No one can answer why something is not popular because may be no body is looking for what you are looking for. After .NET came in picture, people shifted from COM to Managed Environment, before .NET, COM and ATL and relative other technologies were quite painful to implement and they would crash and were also quite difficult to debug.
That is the reason, managed environment came in existence.
However, .NET 4 onwards, parallel libraries give much more power to user for parallel programming and also you can spawn and control other proceeses.
For multiplatform, you can look for zvrba's answer.
Yes, other applications--especially science applications--find it useful to spawn multiple processes. Since few super-computers run Microsoft Windows, scientists generally avoid using anything that ties them to a Microsoft platform.
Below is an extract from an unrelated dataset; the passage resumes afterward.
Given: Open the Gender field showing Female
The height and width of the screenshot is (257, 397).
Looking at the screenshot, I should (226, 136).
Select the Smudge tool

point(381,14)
Nothing related to COM will help scientists leverage their enormous existing code base written in Fortran.
People who choose to run IIS have generally already drunk the Microsoft Koolaid, so they have fewer inhibitions to tying themselves to Microsoft's proprietary platforms, which is why COM-specific terminology will get lots of hits related to IIS.
One of the open standards for doing what you want is the Message Passing Interface. Several implementations exist and some of them run on supercomputers using Fortran. Some of them run on cheaper computers using sexier languages.
See http://en.wikipedia.org/wiki/Message_Passing_Interface
There hasn't been a mob rushing through the doors of COM application pooling primarily because of two factors:
COM is a pain in the ass to deal with compared to just about anything else
Threading can be a headache, but it's a lot easier and more convenient to manage than inter-process communication
COM application pooling was essentially created for IIS. It has one very specific benefit over normal multithreading: the multiple processes are fully isolated from each other. This is important for data security and for app stability when dealing with third party plugins of questionable stability.
Scientific computing generally doesn't need strong data security isolation between operations, and I would venture to guess that scientific computing doesn't rely much on third party plugins of questionable stability. When doing big math operations, you're either using a sexy numerics library that had better be rock solid to be taken seriously, or you're using your own code, in which case crashes should be fixed and repeat offenders should be spanked.
Oh, and all crashes except stack overflow can be trapped and dealt with within a multithreaded app, especially if it's your own code.
In short, COM app pooling is overkill for just about anything other than IIS.
Google's webbrowser chrome is a multi-process architecture software. It is open source, so you can check out its code and see how to manage processes.